Although overall vehicle sales in South Africa increased by 4.1%, July and light commercial vehicle sales also showed an uptick, businesses, especially those engaged with the use of vehicle fleets, heavy duty vehicles and yellow metal construction equipment are facing a number of challenges that are placing obstacles in the path of traditional ways of obtaining the capital and finance injections they need for growth, says Standard Bank Vehicle and Asset Finance.
“Sales for all categories of vehicles touched 46 719 (1 849 July 2017), an increase of 4.1%. The other high point was the increase in export-led sales, which had shown sales of 35 486 vehicles, a gain of 6 456 units which represented a huge improvement of 22.2% compared to the 29 030 vehicles exported in July last year,” says Toni Fritz, Head of Asset and Vehicle Finance at Standard Bank. It is at this point that the good news ceases, adds Fritz.
“Medium and heavy commercial vehicle sales are still under pressure. During the month, medium sales dropped to 598 units. Heavy commercial vehicle recorded only 521 sales. This reflected a reduction of 3.7 % in overall sales compared to the corresponding month last year.
“Domestic sales of new light commercial vehicles, bakkies and minibuses at 13 774 units reflected a small gain of 231 vehicles or an improvement of just 1.7% compared to the 13 543 light commercial vehicles sold during the corresponding month last year. This followed an improvement of light commercial vehicle sales in recent months.
“The economic decline is still very much with us. Recent financial results released by major construction companies reflect the generally slow economy. Although many of South Africa’s leading construction companies have looked into Africa for business, the downturn in commodity and oil prices has also reduced opportunities in key African economies such as Nigeria and Angola.
“The combination of all these factors has seen a decline in overall margins as companies cut back on profitability in order to secure projects for their order books. The reducing value of the pound against the US dollar has seen the rand’s value see-sawing in sympathy with these changes-pushing up the price of obtaining specialised equipment and vehicles.
“This outlook will definitely impact on business decisions whether to acquire new equipment, or high ticket commercial vehicles. Buying decisions could rest solely on the type of financing available, the cost of options and the willingness of banks to tailor packages to the specific needs of individual customers.
“Whatever decision is made, there is no doubt that the capital cost of equipment will be the deciding factor. However, there are several ways that the acquisition of equipment can be tailored to meet operating circumstances.”
Consideration could be given to:
- Leasing equipment – which has several advantages for the manufacturing sector in particular. These include:
- In tough economic times conserving precious capital. Instead of deviating money away from the business where it can be used to pay marketing costs, salaries and other costs, leasing may require only a deposit, with the rest of the payments coming from monthly cash flow.
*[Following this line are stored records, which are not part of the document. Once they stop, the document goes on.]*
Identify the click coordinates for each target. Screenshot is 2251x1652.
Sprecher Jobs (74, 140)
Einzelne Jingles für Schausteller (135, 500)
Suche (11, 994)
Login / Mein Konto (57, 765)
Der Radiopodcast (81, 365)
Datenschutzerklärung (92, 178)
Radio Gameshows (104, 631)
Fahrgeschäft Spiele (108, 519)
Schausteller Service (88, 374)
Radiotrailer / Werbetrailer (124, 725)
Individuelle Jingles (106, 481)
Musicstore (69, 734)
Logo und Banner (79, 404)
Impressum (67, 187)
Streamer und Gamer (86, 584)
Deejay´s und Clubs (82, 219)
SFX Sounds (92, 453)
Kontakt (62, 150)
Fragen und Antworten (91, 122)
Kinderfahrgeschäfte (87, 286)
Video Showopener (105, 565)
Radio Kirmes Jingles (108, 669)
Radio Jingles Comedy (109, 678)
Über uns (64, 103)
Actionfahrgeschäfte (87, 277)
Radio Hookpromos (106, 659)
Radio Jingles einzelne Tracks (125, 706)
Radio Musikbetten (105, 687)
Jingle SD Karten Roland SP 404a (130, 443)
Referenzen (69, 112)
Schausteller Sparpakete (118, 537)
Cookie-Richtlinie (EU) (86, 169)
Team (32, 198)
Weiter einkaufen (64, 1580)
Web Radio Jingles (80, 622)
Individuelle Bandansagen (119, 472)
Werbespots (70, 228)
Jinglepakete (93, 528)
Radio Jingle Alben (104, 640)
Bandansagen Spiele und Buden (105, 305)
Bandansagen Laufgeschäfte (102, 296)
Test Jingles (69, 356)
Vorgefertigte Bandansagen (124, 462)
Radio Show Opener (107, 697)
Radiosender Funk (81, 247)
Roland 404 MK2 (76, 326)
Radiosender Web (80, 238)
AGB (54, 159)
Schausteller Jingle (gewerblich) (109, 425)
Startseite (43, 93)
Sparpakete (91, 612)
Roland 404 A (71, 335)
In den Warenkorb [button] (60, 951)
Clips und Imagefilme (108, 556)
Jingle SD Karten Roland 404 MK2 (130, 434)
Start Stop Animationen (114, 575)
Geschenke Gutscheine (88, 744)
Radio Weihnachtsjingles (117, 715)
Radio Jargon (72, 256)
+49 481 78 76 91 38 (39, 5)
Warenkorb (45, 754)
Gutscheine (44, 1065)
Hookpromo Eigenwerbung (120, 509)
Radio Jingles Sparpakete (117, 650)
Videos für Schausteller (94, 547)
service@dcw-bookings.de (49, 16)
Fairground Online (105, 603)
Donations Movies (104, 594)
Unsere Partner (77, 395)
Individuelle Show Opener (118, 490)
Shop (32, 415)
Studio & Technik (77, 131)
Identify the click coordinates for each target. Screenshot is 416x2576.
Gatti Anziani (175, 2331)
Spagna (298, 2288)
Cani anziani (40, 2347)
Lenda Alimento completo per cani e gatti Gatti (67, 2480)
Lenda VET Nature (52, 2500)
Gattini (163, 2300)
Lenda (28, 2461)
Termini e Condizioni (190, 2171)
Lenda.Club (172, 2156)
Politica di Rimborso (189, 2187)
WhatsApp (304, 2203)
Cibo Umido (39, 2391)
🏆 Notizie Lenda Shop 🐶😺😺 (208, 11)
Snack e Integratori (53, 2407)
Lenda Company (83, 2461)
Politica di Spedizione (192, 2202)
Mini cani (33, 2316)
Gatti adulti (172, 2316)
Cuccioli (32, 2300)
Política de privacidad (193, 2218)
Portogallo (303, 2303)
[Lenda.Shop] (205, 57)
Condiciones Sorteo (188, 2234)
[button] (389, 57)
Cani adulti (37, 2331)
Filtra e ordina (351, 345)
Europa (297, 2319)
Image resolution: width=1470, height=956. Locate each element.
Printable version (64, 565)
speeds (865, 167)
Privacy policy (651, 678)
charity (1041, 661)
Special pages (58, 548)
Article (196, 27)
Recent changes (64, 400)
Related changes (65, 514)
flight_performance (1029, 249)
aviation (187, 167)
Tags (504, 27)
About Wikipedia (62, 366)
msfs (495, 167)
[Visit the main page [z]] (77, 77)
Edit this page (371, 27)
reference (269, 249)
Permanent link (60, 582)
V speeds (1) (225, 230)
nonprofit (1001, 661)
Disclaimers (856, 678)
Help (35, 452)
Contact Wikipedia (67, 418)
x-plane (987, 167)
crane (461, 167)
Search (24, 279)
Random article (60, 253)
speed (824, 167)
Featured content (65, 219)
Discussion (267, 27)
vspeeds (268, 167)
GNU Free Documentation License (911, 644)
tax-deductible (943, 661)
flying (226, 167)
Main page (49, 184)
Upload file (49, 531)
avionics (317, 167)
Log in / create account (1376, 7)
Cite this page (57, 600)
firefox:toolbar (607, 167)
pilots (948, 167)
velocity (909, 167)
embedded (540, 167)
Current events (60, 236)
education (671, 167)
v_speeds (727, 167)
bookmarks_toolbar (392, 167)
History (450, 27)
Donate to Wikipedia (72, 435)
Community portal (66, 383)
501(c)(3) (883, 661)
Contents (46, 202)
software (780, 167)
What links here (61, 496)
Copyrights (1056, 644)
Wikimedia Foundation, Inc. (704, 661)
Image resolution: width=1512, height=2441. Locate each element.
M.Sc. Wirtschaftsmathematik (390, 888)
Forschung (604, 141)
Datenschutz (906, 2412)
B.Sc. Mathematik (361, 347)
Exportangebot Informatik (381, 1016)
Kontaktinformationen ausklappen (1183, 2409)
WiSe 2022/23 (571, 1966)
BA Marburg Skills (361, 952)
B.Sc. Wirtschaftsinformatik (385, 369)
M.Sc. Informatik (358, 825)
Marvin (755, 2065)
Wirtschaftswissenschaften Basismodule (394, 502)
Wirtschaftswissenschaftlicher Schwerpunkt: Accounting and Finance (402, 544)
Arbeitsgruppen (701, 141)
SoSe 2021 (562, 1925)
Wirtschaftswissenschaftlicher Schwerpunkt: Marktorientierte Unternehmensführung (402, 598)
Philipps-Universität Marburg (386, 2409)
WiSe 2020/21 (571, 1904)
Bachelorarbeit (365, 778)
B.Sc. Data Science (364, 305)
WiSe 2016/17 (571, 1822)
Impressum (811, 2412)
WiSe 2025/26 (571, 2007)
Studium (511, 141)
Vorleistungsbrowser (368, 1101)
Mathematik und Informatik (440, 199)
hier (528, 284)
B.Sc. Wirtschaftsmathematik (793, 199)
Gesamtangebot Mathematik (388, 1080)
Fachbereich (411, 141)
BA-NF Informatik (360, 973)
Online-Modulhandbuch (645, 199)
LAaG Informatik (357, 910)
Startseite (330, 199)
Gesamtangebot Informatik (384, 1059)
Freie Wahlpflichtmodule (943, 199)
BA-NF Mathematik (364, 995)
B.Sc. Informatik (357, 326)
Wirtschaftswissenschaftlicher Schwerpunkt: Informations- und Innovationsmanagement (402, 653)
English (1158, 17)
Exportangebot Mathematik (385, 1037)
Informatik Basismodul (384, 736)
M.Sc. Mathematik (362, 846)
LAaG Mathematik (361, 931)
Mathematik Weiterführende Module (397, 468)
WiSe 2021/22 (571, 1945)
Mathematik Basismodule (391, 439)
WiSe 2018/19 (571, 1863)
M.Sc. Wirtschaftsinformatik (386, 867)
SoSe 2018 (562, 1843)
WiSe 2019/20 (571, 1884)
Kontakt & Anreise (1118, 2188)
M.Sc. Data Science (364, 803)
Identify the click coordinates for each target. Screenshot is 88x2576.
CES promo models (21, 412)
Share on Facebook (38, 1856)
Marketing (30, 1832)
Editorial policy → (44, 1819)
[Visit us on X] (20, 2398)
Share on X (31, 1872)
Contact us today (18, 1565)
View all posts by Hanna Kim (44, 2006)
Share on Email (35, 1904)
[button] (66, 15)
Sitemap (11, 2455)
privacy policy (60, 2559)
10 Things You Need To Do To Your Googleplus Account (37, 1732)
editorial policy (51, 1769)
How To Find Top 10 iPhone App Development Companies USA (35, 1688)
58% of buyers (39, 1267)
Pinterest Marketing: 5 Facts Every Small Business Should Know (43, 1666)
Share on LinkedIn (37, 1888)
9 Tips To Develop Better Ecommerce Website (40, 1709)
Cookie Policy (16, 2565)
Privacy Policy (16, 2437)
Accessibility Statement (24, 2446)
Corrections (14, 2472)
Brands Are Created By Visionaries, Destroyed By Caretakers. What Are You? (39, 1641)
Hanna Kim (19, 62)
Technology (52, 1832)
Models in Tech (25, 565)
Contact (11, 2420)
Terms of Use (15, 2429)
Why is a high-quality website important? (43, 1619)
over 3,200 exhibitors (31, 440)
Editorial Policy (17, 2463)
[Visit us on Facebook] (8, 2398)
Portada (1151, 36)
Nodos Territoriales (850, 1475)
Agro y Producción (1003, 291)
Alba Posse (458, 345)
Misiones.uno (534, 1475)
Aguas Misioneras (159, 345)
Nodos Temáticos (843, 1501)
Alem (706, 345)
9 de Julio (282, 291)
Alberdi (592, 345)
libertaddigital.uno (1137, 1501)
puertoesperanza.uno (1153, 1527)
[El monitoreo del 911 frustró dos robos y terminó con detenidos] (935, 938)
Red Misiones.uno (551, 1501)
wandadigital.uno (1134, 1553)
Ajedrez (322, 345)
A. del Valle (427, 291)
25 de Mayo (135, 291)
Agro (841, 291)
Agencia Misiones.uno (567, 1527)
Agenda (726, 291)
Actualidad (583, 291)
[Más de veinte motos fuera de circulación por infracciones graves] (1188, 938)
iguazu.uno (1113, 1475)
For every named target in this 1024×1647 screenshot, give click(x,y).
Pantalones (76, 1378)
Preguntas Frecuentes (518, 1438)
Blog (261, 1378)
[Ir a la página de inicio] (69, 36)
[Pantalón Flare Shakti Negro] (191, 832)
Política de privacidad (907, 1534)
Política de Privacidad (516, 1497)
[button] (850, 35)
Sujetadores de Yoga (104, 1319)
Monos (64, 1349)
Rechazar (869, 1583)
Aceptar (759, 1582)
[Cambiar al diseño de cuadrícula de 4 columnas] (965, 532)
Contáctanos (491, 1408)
- Leases that can be tailored to the needs of the customer.
- Options can include a full maintenance lease (FML), which provides the ultimate for machinery and equipment that may be exposed to rigorous operating conditions. For a monthly instalment over the period of the lease, all repairs and maintenance costs are covered. There are no unexpected surprises.
- Being able to ‘buy-up ’and get better equipment. As a company is leasing, it may be able to get more sophisticated equipment, rather than be satisfied with lower spec equipment- which could occur if a ‘one-off’ purchase price is being considered.
- Once the lease period expires, the equipment is simply returned to the bank. They then have to dispose of it, or sell it into the market, leaving the business free to either acquire new equipment, or purchase none at all.
- Most lease agreements offer the business the chance to buy the equipment from the bank at the end of a lease at a much lower settlement figure. The advantage of this is that the buyer knows exactly what the history of the equipment is and how reliable it has been.
- As the bank is the owner of the equipment, any concerns regarding its efficiency become the problem of the bank. As owner, it is required to either rectify the problems or replace the equipment.
- Once a lease has been completed, new equipment can be acquired on a new lease. This is a huge advantage in cases where technology is changing rapidly.
- Alternate sourcing of equipment and yellow metal. Traditional suppliers of heavy equipment require long lead times for orders to be fulfilled. The problem for local users is that these lead times are measured in months. The fluctuating value of the rand and need to buy cover for forex transactions add to costs.
In addition, market demands can change in the local economy which remains dependent to a major extent on large capital projects.